» Activity:
In the material below, find the span from the line with "The height and" to the line with "You are a computer-use" and transcribe only those lines, exactly, ends included, without the pictures.

» Materials provided:
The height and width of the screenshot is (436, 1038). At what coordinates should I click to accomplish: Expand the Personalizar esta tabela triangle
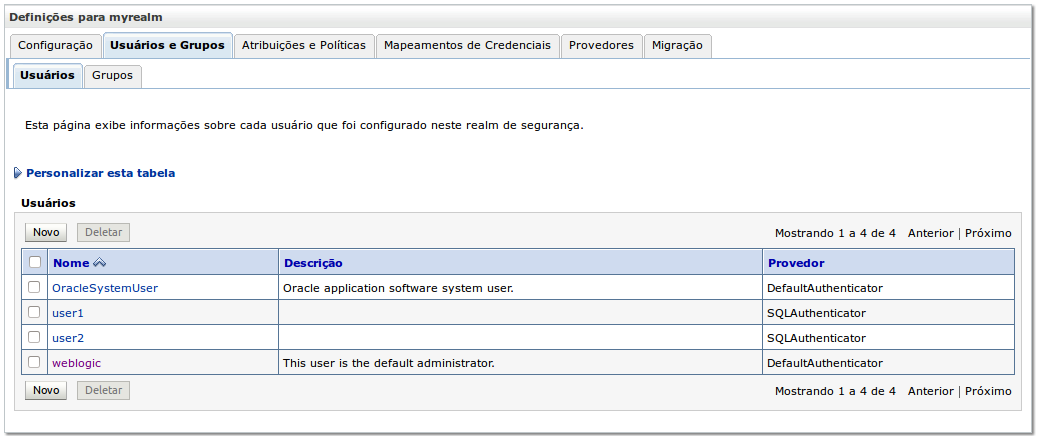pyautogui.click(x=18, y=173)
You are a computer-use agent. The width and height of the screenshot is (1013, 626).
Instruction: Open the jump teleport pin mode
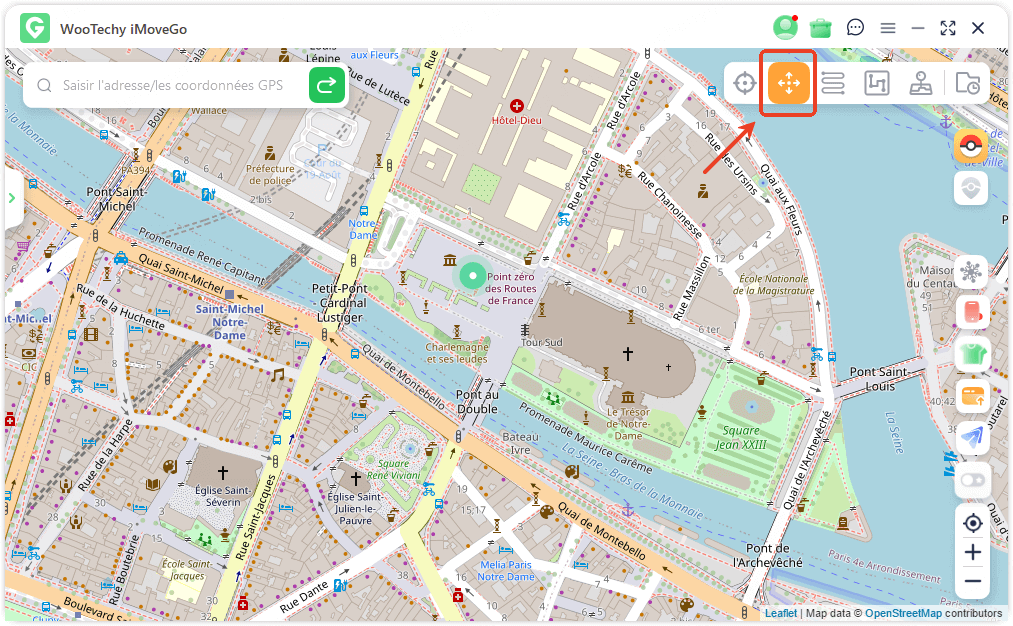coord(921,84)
...
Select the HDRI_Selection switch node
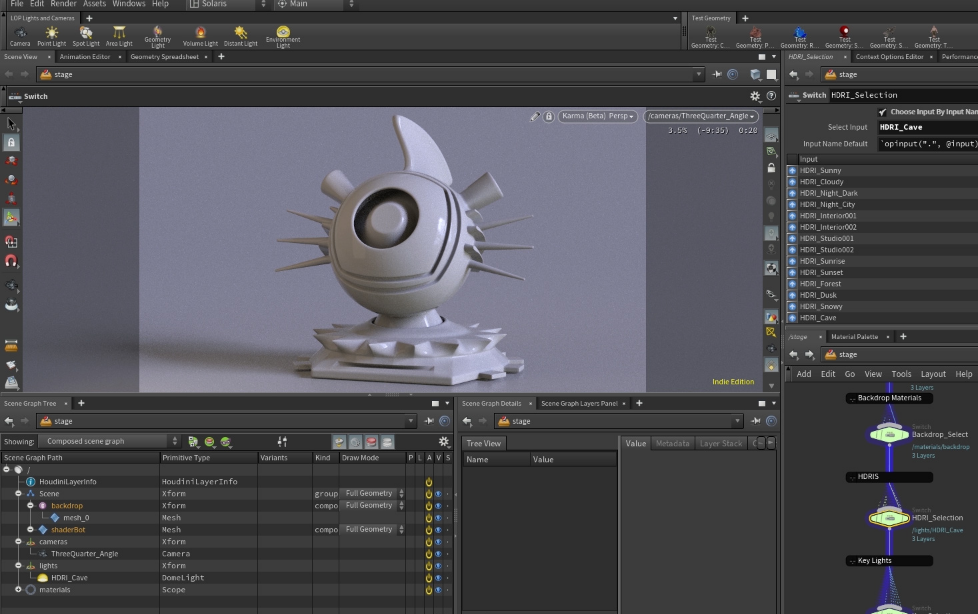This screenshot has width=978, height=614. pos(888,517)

» Response to this task:
The height and width of the screenshot is (436, 1038). At what coordinates should I click to accomplish: Expand the Personalizar esta tabela triangle
pyautogui.click(x=18, y=173)
You are a computer-use agent. The width and height of the screenshot is (1013, 626).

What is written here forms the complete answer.